╭─ Text provided
Summon Annual General Meeting 2008 HL Display AB


The shareholders of HL Display AB (publ) are herewith summoned to the
annual general meeting on Wednesday,
2 April 2008 at 16.00 to be held at Näringslivets Hus, Solen,
Storgatan 19, Stockholm.

PARTICIPATION
Shareholders that wish to participate at the annual general meeting
shall:
be registered in the shareholders' register recorded by VPC AB at 27
March 2008,
and notify if they, and the number of deputies, that intend to
participate at the general meeting no later than at 16.00 on Thursday
27 March 2008 to HL Display AB (publ), Horisontvägen 26, SE-128 34
Skarpnäck, Sweden, fax +46 (0)8-683 73 01, e-mail
anmalan@hl-display.com or on the website at www.hl-display.com.

Nominee registered shares
Shareholders whose shares are nominee registered shall, before 27
March 2008, through the nominee temporarily register the shares in
the shareholders own name to be entitled to participate at the
general meeting.

SHARES AND VOTES
HL Display AB has 7,734,772 shares, of which 913,024 are class A
shares and 6,821,748 are class B shares, which means 1,595,198.8
votes.
╰─
╭─ Dataset entries
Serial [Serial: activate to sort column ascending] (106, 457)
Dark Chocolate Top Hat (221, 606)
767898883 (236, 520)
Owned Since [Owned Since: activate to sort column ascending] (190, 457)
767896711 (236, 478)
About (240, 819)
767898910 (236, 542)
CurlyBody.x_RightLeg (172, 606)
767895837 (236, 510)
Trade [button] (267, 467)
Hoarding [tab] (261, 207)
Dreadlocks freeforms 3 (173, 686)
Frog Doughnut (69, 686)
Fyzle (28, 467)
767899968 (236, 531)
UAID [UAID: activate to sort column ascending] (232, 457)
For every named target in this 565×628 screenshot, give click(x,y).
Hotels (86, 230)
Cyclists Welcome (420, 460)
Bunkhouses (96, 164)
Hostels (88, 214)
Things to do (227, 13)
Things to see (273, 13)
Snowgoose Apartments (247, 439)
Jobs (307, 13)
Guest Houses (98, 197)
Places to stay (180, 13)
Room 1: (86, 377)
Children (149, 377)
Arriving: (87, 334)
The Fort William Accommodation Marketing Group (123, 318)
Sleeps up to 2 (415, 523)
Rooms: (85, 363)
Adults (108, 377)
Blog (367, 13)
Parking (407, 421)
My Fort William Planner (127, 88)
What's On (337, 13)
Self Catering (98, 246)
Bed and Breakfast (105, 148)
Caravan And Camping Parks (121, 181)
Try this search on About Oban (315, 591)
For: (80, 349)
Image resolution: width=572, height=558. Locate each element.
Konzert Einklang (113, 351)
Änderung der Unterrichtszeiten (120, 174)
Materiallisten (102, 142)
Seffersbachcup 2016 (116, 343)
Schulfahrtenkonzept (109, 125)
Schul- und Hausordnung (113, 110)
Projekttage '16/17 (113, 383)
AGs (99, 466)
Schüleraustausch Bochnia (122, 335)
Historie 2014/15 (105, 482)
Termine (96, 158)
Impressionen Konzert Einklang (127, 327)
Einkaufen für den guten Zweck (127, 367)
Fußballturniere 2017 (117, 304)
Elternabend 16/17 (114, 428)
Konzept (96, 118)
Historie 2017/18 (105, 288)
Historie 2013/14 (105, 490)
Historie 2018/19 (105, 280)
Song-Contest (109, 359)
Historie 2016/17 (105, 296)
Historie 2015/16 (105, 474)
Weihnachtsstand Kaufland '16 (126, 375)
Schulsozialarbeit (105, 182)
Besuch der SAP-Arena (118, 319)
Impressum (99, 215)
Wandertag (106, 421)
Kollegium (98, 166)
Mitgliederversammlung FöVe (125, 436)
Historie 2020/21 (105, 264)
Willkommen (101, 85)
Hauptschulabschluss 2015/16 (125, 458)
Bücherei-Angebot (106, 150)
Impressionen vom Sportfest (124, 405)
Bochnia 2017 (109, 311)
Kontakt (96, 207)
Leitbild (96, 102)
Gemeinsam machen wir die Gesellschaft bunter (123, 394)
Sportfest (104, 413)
╰─
╭─ Dataset entries
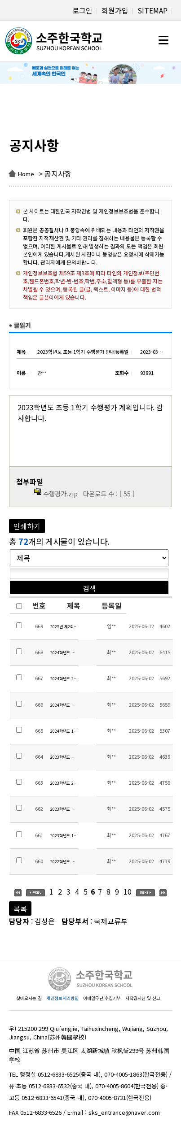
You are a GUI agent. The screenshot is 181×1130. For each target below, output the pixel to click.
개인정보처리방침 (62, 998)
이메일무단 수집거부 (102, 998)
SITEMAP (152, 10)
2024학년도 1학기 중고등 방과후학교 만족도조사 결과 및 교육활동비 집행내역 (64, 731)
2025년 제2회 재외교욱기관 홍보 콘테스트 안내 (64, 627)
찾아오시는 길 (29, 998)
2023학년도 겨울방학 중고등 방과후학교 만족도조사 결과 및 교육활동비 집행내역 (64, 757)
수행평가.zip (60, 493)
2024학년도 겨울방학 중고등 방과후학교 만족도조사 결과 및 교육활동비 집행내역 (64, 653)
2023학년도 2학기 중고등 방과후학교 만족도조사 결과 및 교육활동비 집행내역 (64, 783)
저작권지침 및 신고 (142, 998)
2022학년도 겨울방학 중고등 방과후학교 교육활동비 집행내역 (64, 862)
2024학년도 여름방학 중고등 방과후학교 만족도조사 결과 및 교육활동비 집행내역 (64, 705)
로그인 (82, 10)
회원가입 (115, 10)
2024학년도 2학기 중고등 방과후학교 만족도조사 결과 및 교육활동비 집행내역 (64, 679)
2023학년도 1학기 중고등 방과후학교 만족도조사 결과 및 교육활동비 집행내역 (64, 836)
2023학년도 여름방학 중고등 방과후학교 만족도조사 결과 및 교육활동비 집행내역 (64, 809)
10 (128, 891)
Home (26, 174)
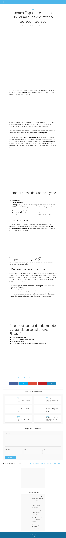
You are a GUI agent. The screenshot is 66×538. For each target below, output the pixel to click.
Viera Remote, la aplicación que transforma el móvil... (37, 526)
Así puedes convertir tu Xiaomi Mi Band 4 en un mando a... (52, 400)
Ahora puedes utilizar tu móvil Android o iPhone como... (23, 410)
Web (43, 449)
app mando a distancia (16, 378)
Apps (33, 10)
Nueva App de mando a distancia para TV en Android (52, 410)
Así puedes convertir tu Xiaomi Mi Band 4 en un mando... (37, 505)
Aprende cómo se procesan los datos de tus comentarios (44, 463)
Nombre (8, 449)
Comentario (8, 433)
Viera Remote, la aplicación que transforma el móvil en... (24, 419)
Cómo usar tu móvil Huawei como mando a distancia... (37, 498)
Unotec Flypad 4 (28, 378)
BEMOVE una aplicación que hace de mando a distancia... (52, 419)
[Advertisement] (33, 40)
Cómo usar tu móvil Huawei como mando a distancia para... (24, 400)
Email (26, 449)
╰─
╭─ Dataset entries
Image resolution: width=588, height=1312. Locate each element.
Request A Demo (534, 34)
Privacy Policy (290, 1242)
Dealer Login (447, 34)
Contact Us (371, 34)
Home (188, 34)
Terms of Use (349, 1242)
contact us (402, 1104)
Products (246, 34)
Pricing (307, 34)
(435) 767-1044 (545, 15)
╰─
◆ **Work to complete**
1. Quote the meeting notice word for word, starting at the words "PARTICIPATION" and stopping after "website at www.hl-display.com.".
2. According to the meeting notice, where will the annual general meeting be held?

◆ **Answers given**
1.
PARTICIPATION
Shareholders that wish to participate at the annual general meeting
shall:
be registered in the shareholders' register recorded by VPC AB at 27
March 2008,
and notify if they, and the number of deputies, that intend to
participate at the general meeting no later than at 16.00 on Thursday
27 March 2008 to HL Display AB (publ), Horisontvägen 26, SE-128 34
Skarpnäck, Sweden, fax +46 (0)8-683 73 01, e-mail
anmalan@hl-display.com or on the website at www.hl-display.com.

2. At Näringslivets Hus, Solen, Storgatan 19, Stockholm.